TASK TO CARRY OUT
Count how many lines in the listing below contain the word "resolution" and give only that number.

(Dataset entries)
[Begin]

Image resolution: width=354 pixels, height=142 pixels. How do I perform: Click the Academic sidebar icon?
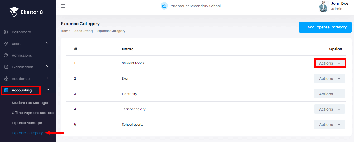coord(7,79)
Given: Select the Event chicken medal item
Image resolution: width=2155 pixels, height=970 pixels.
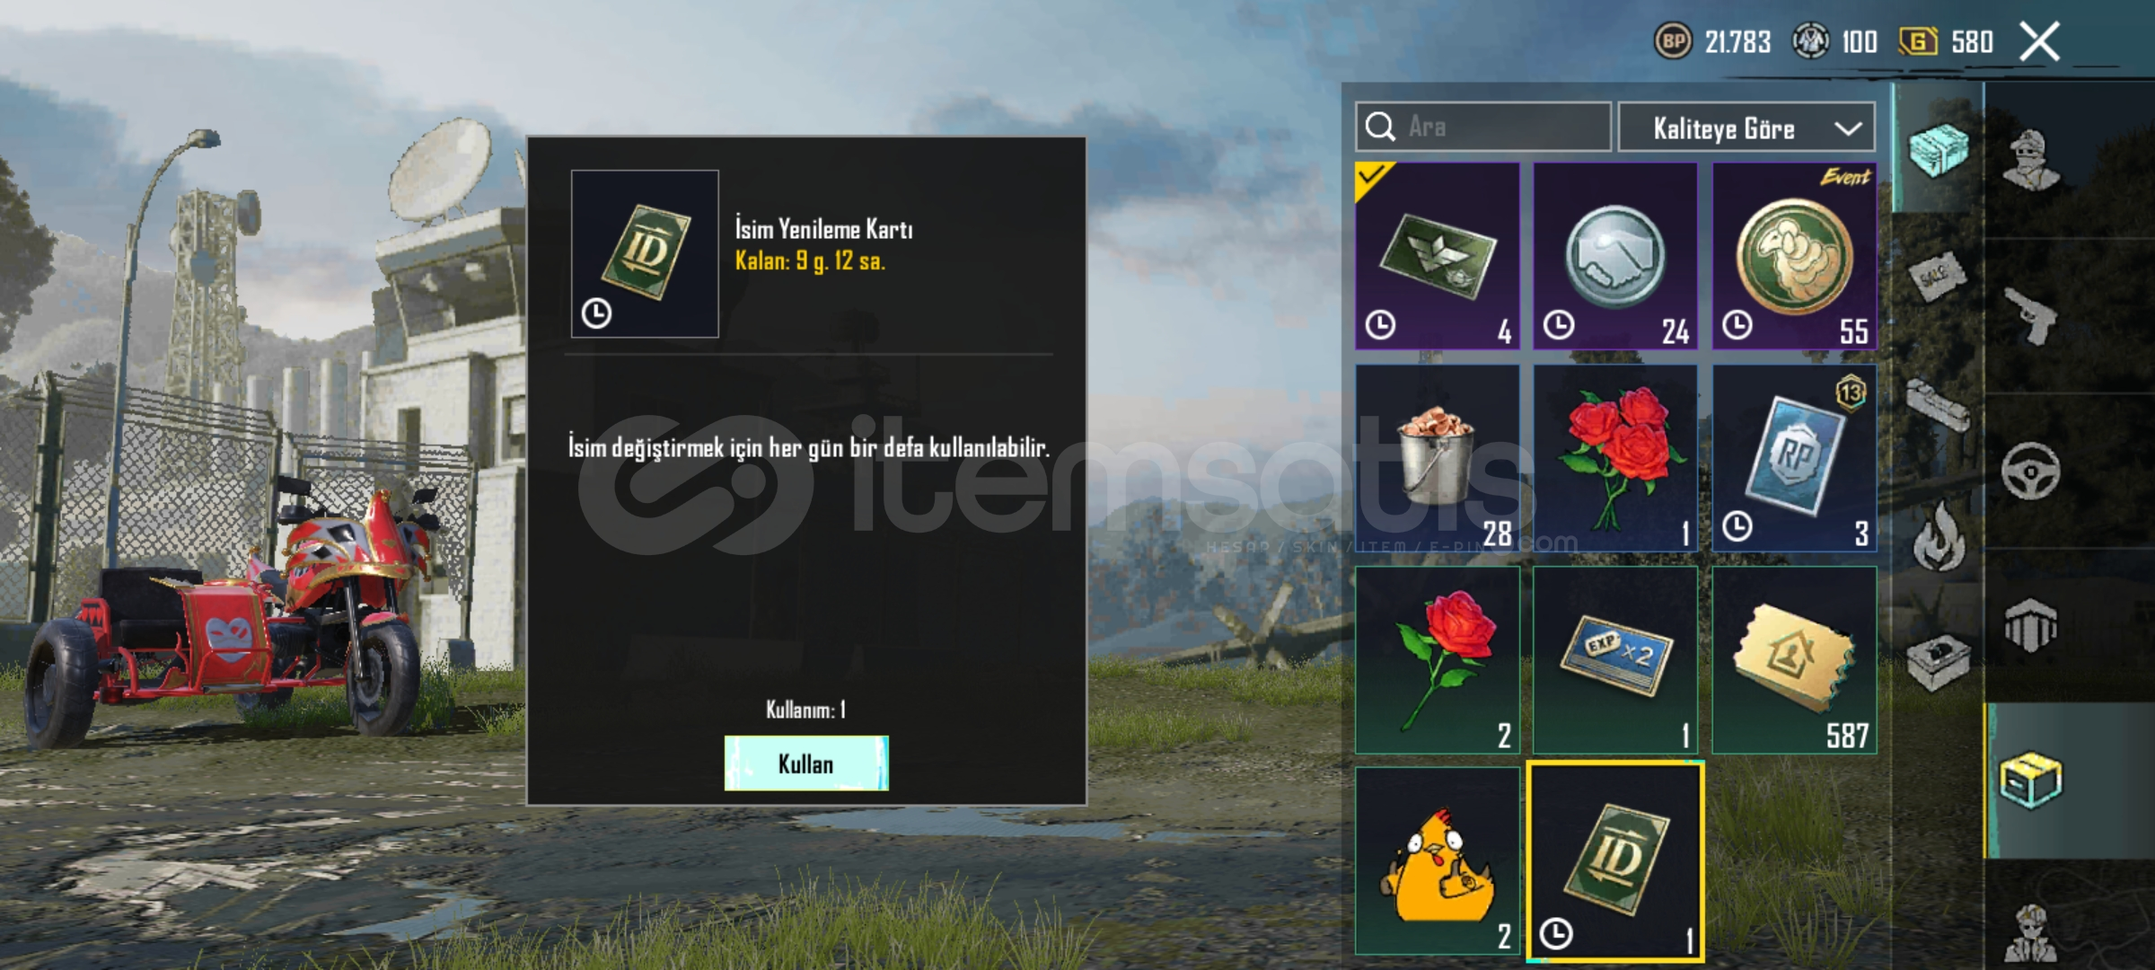Looking at the screenshot, I should coord(1794,256).
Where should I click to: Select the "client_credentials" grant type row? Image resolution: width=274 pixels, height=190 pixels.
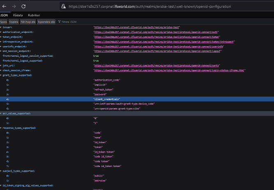click(x=106, y=99)
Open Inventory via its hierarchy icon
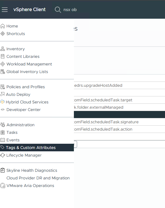This screenshot has height=208, width=165. coord(3,49)
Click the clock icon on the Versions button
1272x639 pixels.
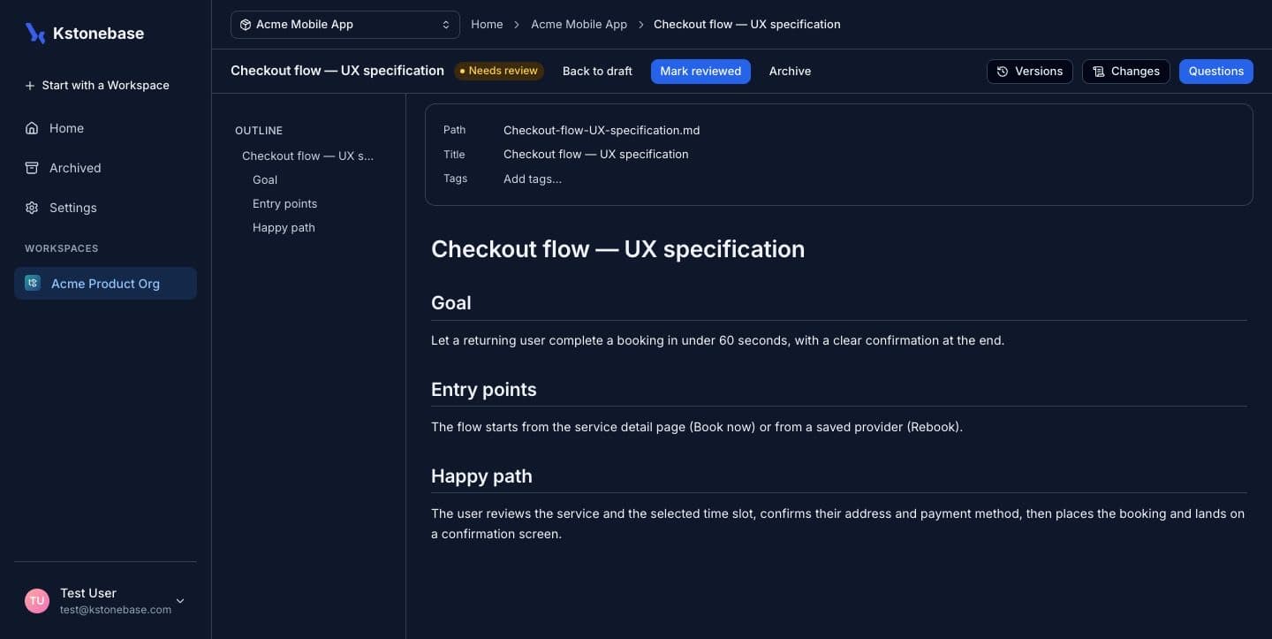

[End]

TASK ANSWER
3